Sustainable Forest Management is achieved by not doing or allowing anything negative to be done to the forests that are in your care. Conversely, the mismanagement of a forest tree2ultimately results in deforestation, a most common phenomena throughout the globe. Deforestation is the removal of a forest where the land is thereafter converted to a non-forest use.  Typical deforestation includes conversion of forestland to farms, ranches or urban use.  In the past 20 years Uganda’s forests have dwindled from 5 million hectares to 3.5 million; that is 37.5 %.  Many areas are completely void of natural forests already; 29 districts in Uganda are without natural forests. The National Environment Management Authority (NEMA) has stated that within the next 40 years, at the present rate of deforestation, there will be no forests left.

In Uganda, urbanization has been a major causes of deforestation, but even more devastating is the constant cutting down of trees to be sold for timber and the production of charcoal for fuel.  As in many third-world countries, Uganda’s “other” cause of deforestation includes corruption of government institutions, and the inequitable distribution of wealth and power.  Selling off forests for short-term financial gain has been a serious issue in Uganda.  The Ssese Islands is a perfect example of this.  Ssese is a group of 84 islands in Lake Victoria between Entebbe and Masaka.  Previously these islands were covered in a dense rain forest ecosystem.  The government allowed a multinational company to come in and remove the forest and replace it with palm plantations.  The palm produces cooking oil, one of the more undesirable products for people’s health.  Now that 70% of the forest is gone, so are the hundreds of exotic birds, monkeys and miscellaneous vegetation that created one of the most beautiful forests in East Africa.  When they removed the forests, and planted the palm plantations, the snakes were an issue for the workers and so they removed most of them.  This tampering with nature always has negative effects, and today Bugala island is inundated with rats; the natural predator of the rats were the snakes.

In terms of “sustainable tourism”, what has occurred in Ssese is a perfect example of doing exactly the opposite of what a responsible government should do.  Tourism has been the second greatest money earner for the Ssese Islands, fishing being number one.  The biggest draw of the Ssese Islands for tourists has been the rainforest and specifically the wildlife that lived in it. Today, with most of the forest gone, so are the birds, monitor lizards, butterflies and bushbucks that roamed the islands, in particular the biggest island, Bugala.  The removal of the trees without sufficient reforestation, results in damage to habitat, biodiversity loss and aridity.  In addition, it has adverse impacts on biosequestration of atmospheric carbon dioxide. This exchange of carbon dioxide and oxygen is what is keeping all the living things on this earth alive.  The negative contribution that Uganda is making to this ‘breathing’ process is huge, especially for such a small country.  Other adverse effects of removing the forests is soil erosion and ultimately total degrading of the land to wasteland.   The greatest negative impact of deforestation in terms of wildlife is that it is the major cause of the extinction of species.  The degraded environment caused by deforestation results in reduced biodiversity, depleting habitat for wildlife.

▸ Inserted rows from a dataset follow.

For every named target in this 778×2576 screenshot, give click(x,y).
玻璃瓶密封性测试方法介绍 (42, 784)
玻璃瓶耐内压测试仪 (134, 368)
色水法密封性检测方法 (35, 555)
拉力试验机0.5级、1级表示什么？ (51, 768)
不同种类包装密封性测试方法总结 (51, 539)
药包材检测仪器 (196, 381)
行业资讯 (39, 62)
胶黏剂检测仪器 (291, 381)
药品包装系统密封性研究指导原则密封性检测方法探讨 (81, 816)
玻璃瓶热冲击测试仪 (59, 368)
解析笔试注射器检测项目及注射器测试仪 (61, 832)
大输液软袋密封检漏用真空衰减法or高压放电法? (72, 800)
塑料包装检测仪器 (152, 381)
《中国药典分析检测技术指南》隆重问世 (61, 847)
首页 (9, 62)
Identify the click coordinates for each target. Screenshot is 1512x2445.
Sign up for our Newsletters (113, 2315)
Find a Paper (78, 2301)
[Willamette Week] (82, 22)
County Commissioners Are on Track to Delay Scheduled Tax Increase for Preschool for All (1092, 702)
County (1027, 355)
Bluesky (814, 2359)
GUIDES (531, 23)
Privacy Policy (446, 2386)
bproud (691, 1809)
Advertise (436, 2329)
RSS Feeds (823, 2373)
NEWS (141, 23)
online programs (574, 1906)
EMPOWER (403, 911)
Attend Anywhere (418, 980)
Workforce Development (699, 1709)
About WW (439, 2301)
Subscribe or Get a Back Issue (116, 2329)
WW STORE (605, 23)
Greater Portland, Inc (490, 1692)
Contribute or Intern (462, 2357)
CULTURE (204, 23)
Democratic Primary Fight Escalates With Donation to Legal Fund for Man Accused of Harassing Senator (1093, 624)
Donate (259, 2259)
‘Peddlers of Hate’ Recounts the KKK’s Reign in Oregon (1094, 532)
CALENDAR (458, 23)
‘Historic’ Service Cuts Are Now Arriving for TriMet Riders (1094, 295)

Even the so called protected areas within Uganda are not safe from deforestation.  Many of the National Parks in Uganda have human occupation; if not in the parks themselves, then in the immediate surrounding areas.  Encroachment of human cultivation is causing the slow removal of the forest, tree by tree, with crops to sustain the human populations.  The situation is the exchange of food for the animals for food for the humans.  In addition, the constant cutting of trees haphazardly by the humans to provide firewood and charcoal production, is eating away at the habitat that sustains the wildlife.  Without proper management of these forests in the National Parks, there will be serious loss of habitat for the wildlife, resulting in species extinction and migration; eventually, the National Parks themselves will be only a memory, as we now know them.

In the Western sector of Uganda there is a reforestation project operated by an NGO that has been quite successful in sustaining the forested area.  This project controls the cutting of timbers in the forest for firewood, charcoal production and timber for construction.  There have been 600 jobs created for local people by this project and 20% of the reforestation area is strictly for conservation of unique species of vegetation, and is out of bounds for any economic purposes.  Unfortunately, this project is relatively small in terms of what is needed in Uganda and is very expensive.  Uganda, being one of the poorest countries in Sub-Saharan Africa, it can ill afford to do this kind of reforestation on a large scale.

Another statistic is that 89% of rural Ugandans rely on burning firewood for cooking; only 10% of Uganda’s population has access to electricity, while the rest use biomass as a source of energy.  These numbers are quite alarming, as there does not seem to any quick fix to this deforestation.  Human survival is paramount, and the fate of the wildlife that live in these ever-declining forests seems obvious.  Ironically, one of the greatest foreign money-earners in Uganda is tourism.  Without the forests, it is evident that this source of revenue will be gone with the animals.  The situation is worsened by Uganda’s high population growth, which is currently 3.2% per annum.  The high fertility rates of 7 children per woman has resulted in the expansion of build-up areas, particularly around Kampala.